と、決断したにも関わらず、未だにそれを文化祭で実行しようとしている実感がわかない。考えるだけで震え上がる緊張はきっと武者震いなのだと自分に言い聞かせた。

 

 

 机の上に並べられた春奈の写真が、心なしか「無理はしないで」と優しく微笑んでいてくれているような気がした。

 

 

 その後、親が携帯料金を払っている事をいいことに、春奈と何時間も電話を繋げっぱなしで夜中まで話続けた。部屋の模様や何をしながら電話をしているのかなど、別にどうでもいいような事を教えあって、春奈の今の様子を想像しては、久志は胸を高鳴らせた。そしてその電話の中で春奈にある告白をした。

 

 

「文化祭の展示会で君のポートレート写真を飾らせて欲しい」

 初めは春奈も戸惑ったが、出来上がった写真を一緒に選別して展示するという形で了承を得た。明日部室で会う約束をすると、鬱蒼とした神社で逢瀬ばかりしていたお互いが、一歩を踏み出せたような気がした。

 

 

 学校へ行く準備をしていると急に少し気が重くなった。

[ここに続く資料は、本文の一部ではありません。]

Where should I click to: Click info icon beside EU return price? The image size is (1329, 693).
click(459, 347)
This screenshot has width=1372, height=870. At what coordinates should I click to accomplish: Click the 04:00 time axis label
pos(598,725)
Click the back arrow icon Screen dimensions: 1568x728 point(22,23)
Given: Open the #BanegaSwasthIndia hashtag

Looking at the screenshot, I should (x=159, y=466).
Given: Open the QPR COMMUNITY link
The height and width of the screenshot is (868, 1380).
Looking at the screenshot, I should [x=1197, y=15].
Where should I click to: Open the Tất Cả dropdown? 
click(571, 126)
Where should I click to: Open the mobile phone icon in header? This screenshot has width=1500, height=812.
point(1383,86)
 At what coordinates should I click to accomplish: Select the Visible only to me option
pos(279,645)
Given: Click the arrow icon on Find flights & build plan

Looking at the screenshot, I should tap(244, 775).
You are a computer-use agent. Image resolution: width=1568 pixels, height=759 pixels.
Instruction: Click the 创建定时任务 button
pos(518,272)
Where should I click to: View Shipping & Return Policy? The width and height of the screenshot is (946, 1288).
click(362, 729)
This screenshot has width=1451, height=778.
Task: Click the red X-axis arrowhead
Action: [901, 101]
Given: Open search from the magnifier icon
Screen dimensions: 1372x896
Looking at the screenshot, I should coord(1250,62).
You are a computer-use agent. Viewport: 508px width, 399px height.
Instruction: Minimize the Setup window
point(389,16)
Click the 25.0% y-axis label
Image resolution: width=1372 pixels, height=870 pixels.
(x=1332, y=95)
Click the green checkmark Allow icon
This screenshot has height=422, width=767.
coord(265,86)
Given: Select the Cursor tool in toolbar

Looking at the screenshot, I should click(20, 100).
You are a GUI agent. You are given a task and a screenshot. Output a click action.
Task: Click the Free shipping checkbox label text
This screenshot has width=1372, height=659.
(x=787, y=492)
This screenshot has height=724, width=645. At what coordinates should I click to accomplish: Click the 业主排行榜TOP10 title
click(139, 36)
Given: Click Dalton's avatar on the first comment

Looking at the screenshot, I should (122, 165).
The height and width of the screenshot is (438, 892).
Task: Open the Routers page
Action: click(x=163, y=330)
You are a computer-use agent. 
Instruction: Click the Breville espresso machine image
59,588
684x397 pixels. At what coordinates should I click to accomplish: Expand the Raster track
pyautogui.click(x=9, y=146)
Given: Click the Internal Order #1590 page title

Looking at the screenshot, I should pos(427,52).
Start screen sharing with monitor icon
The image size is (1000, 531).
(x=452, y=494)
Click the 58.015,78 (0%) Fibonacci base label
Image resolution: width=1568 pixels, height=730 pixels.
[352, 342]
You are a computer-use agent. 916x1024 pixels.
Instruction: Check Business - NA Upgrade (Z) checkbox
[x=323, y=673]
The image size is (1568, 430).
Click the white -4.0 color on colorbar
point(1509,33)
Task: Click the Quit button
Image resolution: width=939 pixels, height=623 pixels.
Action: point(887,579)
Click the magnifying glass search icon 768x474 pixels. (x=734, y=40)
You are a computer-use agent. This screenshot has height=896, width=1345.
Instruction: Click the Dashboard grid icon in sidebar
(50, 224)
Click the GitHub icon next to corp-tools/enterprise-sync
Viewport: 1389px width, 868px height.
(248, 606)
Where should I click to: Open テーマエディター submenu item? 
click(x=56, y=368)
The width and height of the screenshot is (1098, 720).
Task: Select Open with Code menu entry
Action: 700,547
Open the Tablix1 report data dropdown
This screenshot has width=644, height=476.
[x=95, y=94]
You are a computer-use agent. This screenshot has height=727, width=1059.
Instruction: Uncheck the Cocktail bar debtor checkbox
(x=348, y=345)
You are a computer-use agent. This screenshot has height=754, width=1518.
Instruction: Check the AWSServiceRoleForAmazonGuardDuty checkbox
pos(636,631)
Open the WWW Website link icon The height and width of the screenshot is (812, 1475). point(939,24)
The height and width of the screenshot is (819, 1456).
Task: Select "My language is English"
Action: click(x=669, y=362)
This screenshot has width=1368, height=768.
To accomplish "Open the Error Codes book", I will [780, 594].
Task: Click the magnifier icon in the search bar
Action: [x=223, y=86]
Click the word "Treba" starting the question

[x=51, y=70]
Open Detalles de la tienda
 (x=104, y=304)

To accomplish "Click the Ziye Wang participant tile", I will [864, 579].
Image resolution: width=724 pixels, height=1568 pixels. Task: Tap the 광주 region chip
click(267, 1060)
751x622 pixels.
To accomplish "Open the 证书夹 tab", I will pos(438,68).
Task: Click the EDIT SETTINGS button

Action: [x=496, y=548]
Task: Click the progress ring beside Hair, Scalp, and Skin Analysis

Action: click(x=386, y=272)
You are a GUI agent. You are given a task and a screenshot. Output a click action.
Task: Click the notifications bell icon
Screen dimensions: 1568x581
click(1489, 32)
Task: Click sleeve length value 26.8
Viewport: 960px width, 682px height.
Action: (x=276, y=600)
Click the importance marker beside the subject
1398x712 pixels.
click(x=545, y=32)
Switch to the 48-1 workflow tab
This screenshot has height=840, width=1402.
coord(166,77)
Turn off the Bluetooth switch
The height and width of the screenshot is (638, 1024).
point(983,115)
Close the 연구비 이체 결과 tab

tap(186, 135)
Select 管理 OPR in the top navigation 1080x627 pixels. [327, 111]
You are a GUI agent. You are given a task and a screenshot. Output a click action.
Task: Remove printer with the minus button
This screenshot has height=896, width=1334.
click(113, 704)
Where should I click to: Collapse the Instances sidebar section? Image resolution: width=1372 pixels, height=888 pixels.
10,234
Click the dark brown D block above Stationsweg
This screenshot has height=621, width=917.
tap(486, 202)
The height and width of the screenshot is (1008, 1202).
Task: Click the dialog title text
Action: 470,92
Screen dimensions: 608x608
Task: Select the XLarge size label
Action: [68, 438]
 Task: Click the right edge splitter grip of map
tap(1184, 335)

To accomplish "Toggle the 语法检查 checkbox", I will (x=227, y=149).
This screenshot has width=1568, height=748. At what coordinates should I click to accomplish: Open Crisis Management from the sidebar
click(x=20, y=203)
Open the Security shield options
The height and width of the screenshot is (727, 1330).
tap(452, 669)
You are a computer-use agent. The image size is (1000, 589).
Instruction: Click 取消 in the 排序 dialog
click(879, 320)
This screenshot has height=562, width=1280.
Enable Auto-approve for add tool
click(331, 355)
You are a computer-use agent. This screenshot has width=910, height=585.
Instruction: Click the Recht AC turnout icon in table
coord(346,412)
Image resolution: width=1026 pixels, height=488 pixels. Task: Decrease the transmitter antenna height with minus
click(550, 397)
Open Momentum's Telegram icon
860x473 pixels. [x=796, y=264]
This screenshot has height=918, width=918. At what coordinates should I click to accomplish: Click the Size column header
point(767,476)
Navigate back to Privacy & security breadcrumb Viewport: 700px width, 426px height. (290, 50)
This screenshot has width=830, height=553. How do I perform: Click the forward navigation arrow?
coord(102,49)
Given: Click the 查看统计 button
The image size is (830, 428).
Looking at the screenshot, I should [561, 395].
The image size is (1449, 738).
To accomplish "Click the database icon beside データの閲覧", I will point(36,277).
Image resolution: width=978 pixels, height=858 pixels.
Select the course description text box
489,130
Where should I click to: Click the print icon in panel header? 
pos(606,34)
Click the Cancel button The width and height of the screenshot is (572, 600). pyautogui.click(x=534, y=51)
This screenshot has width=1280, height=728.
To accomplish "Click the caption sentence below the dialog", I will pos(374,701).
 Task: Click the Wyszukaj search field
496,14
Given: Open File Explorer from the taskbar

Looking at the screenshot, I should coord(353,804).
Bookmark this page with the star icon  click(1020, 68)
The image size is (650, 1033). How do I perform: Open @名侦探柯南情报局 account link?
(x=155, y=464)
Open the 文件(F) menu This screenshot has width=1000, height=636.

クラスの中で先週の昼休みの騒動が妙な尾を引きずっていないといい。

 

 

 だが、それもすぐに杞憂に終わった。登校した彼女の様子は、むしろいつもより堂々としている。

 

 

綺麗な内履を身につけ、制服も借り物ではなく彼女のもので、机も椅子も何事もない。教室に彼女が姿を表すと、皆が一瞬だけ黙り、教室中に緊張の波が伝わっていくのが目に見えた気がした。その場にいた皆が一瞬口をつぐみ、また普段を装うようにまたすぐに会話を再開する。その様子に春奈は鼻を鳴らし、涼しい顔で自分の席に着いた。

 

 

 それがおかしくて、久志は一人だけ笑ってしまった。その気配に気づいたのか、春奈がこちらを一瞥して、口角を上げた。相変わらずの春奈の気丈さには胸が躍る。久志も春奈に微笑みかけた。きっと上手くいく。久志は小心な心中に、常に燻る不安を打ち消すように、そう願い続けていた。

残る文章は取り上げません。